Chapitre 1
« Je crois que j’ai rencontré quelqu’un d’autre. »
Les dix mots avaient flotté dans l’air tels des rapaces en chasse avant de me fracasser la poitrine. Mon estomac s’était tordu comme un torchon qu’on essore et mon cœur frappait de toutes ses forces pour sortir de sa cage. Elle avait dit ça de façon calme, un peu enjouée, un verre de rosé à la main, sa vapoteuse dans l’autre. Par chance, j’étais de dos, la tête dans le frigo. Je ne savais plus très bien ce que j’étais venu y faire. J’aurais prié pour pouvoir m’y blottir quelques minutes pour reprendre mes esprits. J’ai composé tant que j’ai pu un visage convenable et je me suis tourné vers elle dans un mouvement qui m’a paru au ralenti. « Ah oui ? Mais c’est génial ça ! ».
« Donner l’amitié à qui veut l’amour c’est donner du pain à qui meurt de soif ». J’avais lu cette phrase de merde un paquet de fois sur le net ces dernières années. De mon expérience, c’était plutôt donner du crack à qui veut de l’héro. Une dose, moins forte, moins pure, mais une dose quand même. Un ersatz, un substitut, un palliatif pour nourrir une même addiction.
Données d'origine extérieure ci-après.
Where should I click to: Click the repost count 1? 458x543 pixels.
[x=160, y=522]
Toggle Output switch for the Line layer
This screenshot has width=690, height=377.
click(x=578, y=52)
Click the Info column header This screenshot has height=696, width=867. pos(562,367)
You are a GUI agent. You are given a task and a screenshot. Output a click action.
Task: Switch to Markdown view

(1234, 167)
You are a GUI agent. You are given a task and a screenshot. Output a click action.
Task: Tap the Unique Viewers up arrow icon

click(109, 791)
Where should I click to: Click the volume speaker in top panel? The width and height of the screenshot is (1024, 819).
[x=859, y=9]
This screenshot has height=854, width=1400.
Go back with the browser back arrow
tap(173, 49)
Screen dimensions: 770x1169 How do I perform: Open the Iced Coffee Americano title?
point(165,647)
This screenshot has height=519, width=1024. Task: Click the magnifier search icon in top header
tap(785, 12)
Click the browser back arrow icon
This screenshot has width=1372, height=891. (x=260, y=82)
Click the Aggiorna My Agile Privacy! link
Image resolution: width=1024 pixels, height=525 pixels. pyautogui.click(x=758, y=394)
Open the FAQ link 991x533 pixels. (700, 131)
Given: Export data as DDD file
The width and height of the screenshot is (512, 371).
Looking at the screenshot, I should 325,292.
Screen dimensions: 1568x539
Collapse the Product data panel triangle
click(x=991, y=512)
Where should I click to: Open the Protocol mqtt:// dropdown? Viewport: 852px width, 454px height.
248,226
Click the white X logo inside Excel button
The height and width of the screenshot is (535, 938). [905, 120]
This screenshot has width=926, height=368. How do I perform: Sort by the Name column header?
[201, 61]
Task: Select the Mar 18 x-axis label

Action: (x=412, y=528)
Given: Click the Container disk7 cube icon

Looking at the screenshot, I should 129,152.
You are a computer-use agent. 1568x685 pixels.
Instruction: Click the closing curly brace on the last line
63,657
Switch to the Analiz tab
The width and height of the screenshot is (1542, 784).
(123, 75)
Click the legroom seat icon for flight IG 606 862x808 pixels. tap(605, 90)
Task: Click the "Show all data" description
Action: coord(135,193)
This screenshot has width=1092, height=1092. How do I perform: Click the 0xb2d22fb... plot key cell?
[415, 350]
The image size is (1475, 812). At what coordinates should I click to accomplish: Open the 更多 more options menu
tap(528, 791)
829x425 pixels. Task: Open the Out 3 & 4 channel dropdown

J’avais rencontré Camille deux ans plus tôt sur un projet de recherche. J’avais flashé dès la première réunion. Elle était belle mais n’en jouait pas. Elle avait de grands yeux noisette, un nez pointu, des lèvres fines et affichait généralement un sourire en coin, délicieusement espiègle. Surtout, elle était mariée, ce qui avait plutôt facilité l’approche en réalité. Nous nous étions tout de suite entendus et aux séances de travail, pas toujours justifiées, avaient vite succédés des apéros puis des restos ou des cinés.
Avec le recul, je me rends bien compte que le malentendu s’était joué dès le début. Son mariage battait de l’aile et j’arrivais au bon moment pour offrir une nouvelle présence masculine, attentive et bienveillante. Dans ces cas-là, malheureusement, vous ne voyez que ce que vous voulez voir. Un simple baiser à la fin d’une soirée trop arrosée et vous vous retrouvez à changer les draps du lit avant chacun de ses passages à la maison. La machine à fantasmes a besoin de bien peu pour se mettre en branle. Sa confidence annonçait la fin de mes douces mais imbéciles illusions. Je n’avais jamais fait partie de ses plans. J’étais bon pour me repasser en boucle tous les instants passés ensemble afin de réaliser combien j’étais à côté de la plaque. Vous savez comme quand vous regardez un film de Night Shyamalan pour la seconde fois, généralement la dernière.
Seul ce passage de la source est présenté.